Osteopathic Manipulative Treatment, or OMT, is a set of hands-on techniques that osteopathic physicians (DOs) use. Their goal is to diagnose, treat, and prevent illness or injury. Using OMT, a DO moves a patient’s muscles and joints using a wide variety of techniques. This includes mobilizations, manipulations, muscle energy techniques but also soft techniques.
As part of their education, DOs receive special training in the musculoskeletal system, the body’s intricate system of muscles, nerves and bones. Their advanced training provides DOs a keen understanding of how the body’s systems are interconnected and how each one affects the others.
When appropriate, OMT can complement, and even replace drugs or surgery. They work hand in hand with General practitioners
Physical Therapy (PT) is one of the allied health professions. PT treat many conditions such as soft tissue injuries, cartilage damage, physical impairments. Contrary to the osteopaths, PT usually work on General Practitioners prescription. In other words, if you disclocate your shoulder, your GP will make the diagnosis and prescribes a number of physiotherapy sessions.
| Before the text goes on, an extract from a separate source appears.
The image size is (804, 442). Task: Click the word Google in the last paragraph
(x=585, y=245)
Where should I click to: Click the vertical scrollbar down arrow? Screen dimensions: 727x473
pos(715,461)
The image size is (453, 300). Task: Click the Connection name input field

Moreover, they may use evidence based devices (electrotherapy, shockwave modality, probes etc.) to treat some special conditions.
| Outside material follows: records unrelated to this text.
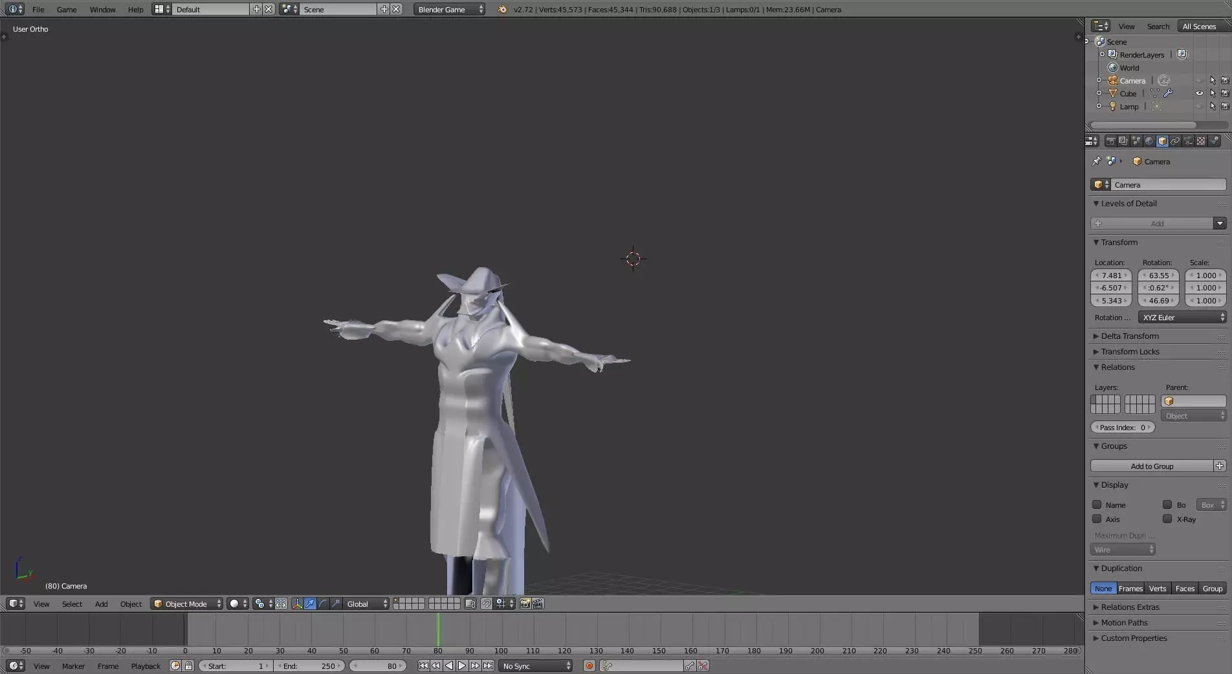Open the World properties tab icon

click(x=1149, y=141)
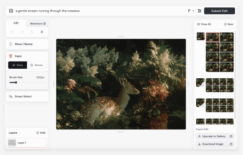The image size is (243, 155).
Task: Click the image icon in the prompt bar
Action: coord(11,11)
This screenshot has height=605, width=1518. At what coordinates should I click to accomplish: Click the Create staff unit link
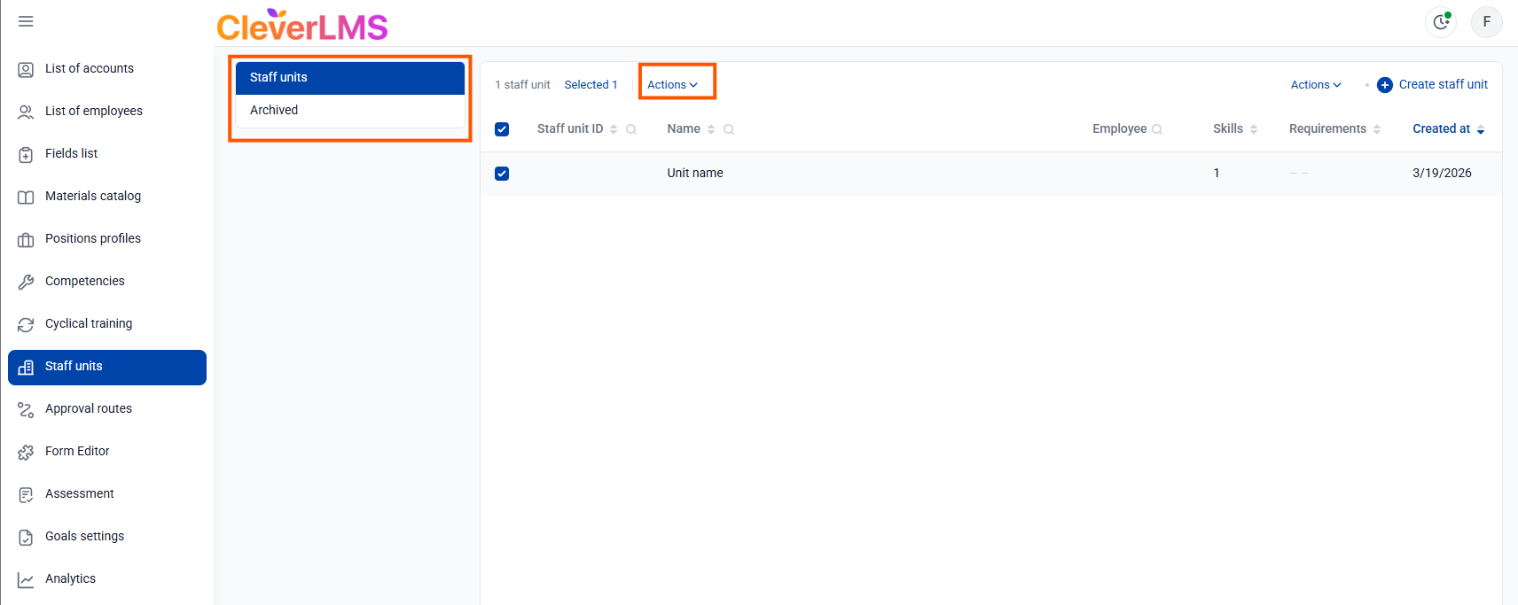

To summarize, physiotherapy is used to improve a patient’s physical functions through physical examination, diagnosis and rehabilitation. Patient education is also a major component of pain management.
Traditional Chinese medicine (TCM) is a branch of traditional medicine that is based on more than 3,500 years of Chinese medical practice. It includes various forms of herbal medicine, acupuncture, cupping therapy.
To demonstrate, here is a list of other cares less known:
- gua sha, massage (tui na).
- bonesetter (die-da).
- exercise (qigong).
- dietary therapy.
In basic tenets of TCM, the body’s vital energy (ch’i or qi) is circulating through channels, called meridians. Those meridians have branches connected to bodily organs and functions.